Task details: Repeat exactly, and only, the lines below starting at the line that contains "Task: Enable Beijing Telecom series in legend" and ending at the line that contains "You are a computer-use agent. Screen", inclusive of both.
*** Data provided Section Begins ***
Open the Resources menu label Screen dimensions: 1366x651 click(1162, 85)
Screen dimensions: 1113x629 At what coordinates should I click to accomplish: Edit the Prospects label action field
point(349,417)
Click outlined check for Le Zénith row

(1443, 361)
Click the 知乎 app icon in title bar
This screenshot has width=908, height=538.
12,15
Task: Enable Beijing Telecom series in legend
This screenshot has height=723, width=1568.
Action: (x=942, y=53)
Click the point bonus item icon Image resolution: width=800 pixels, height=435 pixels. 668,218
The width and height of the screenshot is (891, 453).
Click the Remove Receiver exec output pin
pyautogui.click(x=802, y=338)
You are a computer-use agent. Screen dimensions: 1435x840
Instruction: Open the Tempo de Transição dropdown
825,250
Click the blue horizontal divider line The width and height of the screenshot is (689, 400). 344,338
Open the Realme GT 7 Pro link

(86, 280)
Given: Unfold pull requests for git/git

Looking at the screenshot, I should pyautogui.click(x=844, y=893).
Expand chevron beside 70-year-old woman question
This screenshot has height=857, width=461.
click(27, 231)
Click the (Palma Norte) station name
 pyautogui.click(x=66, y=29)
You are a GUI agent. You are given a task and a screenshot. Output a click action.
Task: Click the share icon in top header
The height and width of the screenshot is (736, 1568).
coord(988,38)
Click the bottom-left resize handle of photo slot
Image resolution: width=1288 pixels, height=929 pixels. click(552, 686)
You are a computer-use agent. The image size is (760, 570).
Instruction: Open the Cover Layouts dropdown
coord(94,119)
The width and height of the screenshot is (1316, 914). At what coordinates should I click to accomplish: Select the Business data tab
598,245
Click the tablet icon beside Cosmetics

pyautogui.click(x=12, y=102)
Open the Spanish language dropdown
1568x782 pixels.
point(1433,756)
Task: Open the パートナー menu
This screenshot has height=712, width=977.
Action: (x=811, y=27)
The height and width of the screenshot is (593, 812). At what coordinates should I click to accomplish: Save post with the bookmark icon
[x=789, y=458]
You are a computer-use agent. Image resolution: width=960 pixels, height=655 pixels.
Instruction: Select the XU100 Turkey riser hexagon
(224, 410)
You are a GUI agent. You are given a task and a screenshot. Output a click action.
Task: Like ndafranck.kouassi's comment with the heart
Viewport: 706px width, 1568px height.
*** Data provided Section Ends ***
Solution to the exercise:
Task: Enable Beijing Telecom series in legend
This screenshot has height=723, width=1568.
Action: (x=942, y=53)
Click the point bonus item icon Image resolution: width=800 pixels, height=435 pixels. 668,218
The width and height of the screenshot is (891, 453).
Click the Remove Receiver exec output pin
pyautogui.click(x=802, y=338)
You are a computer-use agent. Screen dimensions: 1435x840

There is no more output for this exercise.